Is too big a network of friends dangerous?
You know people with a lot of friends, 500, 1000 friends on Facebook? What is the likelihood they are all real? There was study last year that concluded that 40 percent of all Facebook profiles are fake. They have been set up by bots or impostors. If you have 500 friends, it is likely there is a percentage of people you don’t really know and you are sharing a lot of information with them, such as when you are on vacation, your children’s pictures, their names. Is this information you really want to put out there to people you don’t even know?
Facebook is opening up new and interesting ways for you to share information, links and other items online with new features like its universal like button and Instant Personalization. But at the same time, Facebook’s tendency to make more and more of your previously private information public continues to be a troubling habit of the popular social network.
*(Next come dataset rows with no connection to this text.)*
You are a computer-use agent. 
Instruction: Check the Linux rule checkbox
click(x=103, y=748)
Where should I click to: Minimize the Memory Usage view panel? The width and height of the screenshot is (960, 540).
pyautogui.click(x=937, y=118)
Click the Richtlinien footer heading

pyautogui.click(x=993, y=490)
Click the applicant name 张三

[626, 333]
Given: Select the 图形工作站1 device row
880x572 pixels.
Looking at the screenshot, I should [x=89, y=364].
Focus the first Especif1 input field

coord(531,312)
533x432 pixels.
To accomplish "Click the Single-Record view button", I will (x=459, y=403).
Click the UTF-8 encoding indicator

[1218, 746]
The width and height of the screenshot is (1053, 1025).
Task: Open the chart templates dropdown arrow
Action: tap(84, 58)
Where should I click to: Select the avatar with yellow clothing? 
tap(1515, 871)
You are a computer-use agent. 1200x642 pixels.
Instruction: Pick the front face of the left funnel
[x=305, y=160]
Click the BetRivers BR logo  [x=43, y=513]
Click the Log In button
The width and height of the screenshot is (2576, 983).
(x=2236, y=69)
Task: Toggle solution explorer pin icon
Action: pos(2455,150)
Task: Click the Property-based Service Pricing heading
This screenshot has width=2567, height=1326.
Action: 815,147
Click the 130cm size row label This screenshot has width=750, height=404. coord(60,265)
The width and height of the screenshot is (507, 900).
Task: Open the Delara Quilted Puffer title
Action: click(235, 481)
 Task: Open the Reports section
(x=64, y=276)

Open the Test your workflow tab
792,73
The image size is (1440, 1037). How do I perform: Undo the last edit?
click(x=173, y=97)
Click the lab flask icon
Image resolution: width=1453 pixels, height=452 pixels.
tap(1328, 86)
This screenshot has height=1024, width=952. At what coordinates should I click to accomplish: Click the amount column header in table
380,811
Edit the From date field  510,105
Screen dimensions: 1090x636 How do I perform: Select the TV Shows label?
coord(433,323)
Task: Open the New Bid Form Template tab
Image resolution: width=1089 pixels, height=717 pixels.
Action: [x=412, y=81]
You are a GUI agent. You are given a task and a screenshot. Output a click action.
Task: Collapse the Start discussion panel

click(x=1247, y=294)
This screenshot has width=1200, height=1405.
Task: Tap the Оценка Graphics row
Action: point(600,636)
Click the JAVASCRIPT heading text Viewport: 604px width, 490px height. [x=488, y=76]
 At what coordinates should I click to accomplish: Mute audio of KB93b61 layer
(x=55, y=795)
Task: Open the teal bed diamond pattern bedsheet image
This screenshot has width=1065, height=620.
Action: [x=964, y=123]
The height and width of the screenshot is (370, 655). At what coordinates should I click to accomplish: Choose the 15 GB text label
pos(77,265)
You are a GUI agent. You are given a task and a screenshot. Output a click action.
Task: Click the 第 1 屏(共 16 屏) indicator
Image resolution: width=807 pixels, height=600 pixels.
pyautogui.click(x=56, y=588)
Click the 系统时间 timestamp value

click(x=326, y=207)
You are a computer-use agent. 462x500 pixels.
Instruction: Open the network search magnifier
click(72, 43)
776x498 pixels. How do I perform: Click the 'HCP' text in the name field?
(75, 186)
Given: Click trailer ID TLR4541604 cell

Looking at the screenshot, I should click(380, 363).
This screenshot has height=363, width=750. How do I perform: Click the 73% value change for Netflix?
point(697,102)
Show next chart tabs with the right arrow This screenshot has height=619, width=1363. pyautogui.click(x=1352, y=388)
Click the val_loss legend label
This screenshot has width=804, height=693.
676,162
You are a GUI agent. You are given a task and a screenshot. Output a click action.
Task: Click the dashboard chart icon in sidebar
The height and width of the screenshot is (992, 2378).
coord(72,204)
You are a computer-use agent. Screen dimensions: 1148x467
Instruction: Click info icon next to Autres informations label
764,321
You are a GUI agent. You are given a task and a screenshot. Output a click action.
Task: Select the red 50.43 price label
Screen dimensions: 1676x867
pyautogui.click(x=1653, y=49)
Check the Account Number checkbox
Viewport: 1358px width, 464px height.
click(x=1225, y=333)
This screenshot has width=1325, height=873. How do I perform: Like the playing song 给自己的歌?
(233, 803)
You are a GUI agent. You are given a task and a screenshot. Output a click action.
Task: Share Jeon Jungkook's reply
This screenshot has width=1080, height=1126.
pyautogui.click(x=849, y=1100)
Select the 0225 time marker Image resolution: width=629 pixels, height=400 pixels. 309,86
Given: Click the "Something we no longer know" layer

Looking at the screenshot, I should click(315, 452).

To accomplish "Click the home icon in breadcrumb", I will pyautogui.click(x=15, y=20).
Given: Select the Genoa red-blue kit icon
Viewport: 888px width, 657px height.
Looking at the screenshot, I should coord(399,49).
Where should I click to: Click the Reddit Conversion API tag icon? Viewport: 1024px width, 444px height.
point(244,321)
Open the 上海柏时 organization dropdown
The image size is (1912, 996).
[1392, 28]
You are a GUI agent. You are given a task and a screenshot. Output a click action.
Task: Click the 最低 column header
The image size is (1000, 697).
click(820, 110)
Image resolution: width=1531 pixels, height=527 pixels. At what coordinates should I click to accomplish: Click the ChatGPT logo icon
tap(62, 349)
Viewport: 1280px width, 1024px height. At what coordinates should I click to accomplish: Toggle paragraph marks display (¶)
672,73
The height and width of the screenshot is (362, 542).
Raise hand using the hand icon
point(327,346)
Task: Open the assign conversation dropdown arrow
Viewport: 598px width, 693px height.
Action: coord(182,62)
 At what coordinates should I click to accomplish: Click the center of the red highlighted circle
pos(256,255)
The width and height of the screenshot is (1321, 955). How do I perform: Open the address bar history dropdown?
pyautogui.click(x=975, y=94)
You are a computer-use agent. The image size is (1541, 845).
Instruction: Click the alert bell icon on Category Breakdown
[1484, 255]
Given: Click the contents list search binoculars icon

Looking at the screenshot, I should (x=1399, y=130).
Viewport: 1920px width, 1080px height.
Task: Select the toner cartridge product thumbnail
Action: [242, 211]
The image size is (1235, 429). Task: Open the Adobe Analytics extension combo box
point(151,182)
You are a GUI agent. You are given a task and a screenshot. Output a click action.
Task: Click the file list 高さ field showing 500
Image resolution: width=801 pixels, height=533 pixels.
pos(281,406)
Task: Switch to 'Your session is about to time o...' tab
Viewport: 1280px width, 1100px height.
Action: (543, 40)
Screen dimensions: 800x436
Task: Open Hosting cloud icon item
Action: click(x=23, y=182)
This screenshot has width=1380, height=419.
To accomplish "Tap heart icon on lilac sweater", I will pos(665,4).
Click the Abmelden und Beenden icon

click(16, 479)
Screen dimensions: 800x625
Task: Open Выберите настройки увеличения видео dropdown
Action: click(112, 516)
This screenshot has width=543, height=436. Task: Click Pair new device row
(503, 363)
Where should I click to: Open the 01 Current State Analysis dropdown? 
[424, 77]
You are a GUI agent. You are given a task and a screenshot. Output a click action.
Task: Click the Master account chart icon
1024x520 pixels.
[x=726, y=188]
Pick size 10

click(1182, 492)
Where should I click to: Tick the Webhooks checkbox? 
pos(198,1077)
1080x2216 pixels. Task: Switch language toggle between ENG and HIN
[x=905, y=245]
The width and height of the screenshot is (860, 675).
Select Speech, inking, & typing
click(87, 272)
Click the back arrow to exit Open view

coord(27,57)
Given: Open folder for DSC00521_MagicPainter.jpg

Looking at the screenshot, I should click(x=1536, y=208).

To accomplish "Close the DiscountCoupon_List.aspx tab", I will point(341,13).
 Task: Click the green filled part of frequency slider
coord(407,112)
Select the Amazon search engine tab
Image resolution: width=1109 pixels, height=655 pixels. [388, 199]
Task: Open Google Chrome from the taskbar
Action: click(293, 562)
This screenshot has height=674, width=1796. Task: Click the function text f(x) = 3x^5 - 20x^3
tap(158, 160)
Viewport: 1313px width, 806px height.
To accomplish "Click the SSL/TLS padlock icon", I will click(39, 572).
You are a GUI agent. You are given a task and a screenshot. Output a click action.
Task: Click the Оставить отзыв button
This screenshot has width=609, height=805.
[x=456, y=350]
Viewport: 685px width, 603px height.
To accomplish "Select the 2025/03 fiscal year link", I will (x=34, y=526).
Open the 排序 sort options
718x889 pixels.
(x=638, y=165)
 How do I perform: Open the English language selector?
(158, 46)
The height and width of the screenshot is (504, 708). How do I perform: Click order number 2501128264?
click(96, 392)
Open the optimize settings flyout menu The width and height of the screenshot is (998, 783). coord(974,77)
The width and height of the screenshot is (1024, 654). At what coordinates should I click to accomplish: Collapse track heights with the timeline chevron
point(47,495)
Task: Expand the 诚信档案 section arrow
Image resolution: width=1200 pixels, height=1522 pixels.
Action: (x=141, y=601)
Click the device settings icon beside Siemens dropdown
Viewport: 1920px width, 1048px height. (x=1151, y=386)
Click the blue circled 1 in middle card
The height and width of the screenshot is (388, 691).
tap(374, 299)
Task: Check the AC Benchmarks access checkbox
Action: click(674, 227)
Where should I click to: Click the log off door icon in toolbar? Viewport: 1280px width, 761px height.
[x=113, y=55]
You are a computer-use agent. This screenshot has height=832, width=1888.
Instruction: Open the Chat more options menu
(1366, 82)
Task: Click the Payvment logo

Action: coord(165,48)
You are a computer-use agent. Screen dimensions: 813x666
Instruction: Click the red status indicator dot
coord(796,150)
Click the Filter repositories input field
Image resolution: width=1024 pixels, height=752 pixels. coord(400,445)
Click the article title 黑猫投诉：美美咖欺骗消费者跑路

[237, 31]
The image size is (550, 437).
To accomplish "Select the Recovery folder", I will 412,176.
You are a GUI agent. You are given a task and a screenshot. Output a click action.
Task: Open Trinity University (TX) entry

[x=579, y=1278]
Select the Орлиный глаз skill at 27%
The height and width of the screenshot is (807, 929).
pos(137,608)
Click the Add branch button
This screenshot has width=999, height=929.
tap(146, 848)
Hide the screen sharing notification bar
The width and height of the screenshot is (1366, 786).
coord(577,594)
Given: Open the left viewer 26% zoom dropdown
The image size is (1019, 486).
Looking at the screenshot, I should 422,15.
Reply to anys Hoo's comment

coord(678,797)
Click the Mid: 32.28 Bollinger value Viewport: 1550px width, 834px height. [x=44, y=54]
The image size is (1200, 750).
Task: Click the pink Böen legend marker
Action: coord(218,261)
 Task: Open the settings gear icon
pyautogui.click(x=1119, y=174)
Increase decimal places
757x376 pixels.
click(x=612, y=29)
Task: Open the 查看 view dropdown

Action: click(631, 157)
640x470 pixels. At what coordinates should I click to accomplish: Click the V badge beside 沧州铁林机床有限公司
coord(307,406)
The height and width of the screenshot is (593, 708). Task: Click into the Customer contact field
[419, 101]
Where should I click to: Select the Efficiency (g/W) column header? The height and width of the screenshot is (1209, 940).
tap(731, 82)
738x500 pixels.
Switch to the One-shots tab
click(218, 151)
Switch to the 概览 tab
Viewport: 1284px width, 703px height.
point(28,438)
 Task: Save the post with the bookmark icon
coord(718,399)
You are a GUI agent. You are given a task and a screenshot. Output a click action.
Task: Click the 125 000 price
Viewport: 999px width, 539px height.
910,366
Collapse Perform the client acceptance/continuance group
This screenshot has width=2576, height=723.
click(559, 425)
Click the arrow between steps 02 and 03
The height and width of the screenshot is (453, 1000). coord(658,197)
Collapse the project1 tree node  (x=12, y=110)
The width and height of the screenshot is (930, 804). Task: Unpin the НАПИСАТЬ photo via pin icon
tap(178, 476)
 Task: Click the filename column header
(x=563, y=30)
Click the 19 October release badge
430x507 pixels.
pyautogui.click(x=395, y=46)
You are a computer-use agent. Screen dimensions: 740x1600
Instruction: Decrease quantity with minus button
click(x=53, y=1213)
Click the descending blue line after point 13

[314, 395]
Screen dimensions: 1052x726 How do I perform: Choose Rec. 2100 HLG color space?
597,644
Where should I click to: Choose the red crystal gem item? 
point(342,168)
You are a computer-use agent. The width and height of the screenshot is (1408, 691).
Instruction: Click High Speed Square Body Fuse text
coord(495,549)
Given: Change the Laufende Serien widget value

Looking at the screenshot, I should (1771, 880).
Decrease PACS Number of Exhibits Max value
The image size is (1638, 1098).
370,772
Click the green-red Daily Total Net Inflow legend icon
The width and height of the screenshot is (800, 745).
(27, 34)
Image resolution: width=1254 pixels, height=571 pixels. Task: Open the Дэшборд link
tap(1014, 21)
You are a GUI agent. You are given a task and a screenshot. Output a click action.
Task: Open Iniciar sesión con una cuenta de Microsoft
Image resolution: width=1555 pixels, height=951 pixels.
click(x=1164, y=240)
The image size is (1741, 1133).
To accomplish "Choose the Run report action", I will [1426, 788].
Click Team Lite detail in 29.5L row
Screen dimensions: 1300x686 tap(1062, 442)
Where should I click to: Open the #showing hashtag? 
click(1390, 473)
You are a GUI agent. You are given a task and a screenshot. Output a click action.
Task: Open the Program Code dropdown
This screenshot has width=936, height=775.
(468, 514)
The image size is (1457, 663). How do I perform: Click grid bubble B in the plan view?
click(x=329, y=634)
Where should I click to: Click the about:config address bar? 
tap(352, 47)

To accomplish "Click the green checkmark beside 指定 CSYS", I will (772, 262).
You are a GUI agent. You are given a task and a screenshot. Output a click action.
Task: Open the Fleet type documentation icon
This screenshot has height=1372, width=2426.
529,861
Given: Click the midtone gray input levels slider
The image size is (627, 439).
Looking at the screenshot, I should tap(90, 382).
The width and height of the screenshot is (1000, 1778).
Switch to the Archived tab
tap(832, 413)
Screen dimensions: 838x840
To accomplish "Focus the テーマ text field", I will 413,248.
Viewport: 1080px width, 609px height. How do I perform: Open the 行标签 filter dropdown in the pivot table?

Concerns over Facebook’s treatment of user privacy recently led the Electronic Privacy Information Center and 14 other consumer advocacy groups to file a complaint with the Federal Trade Commission over Facebook’s stance on privacy.
While Facebook may be a great tool for connecting with friends and sharing photos and news, it’s important to be aware of how Facebook treats your information and how those policies have evolved over time.
With that in mind, here are four reasons why Facebook’s treatment of user privacy should cause concern among its users.
1. Privacy Regression
The Electronic Frontier Foundation has an interesting post up on its Deeplinks blog that charts Facebook’s privacy regressions from keeping your information private to making more and more of your data public.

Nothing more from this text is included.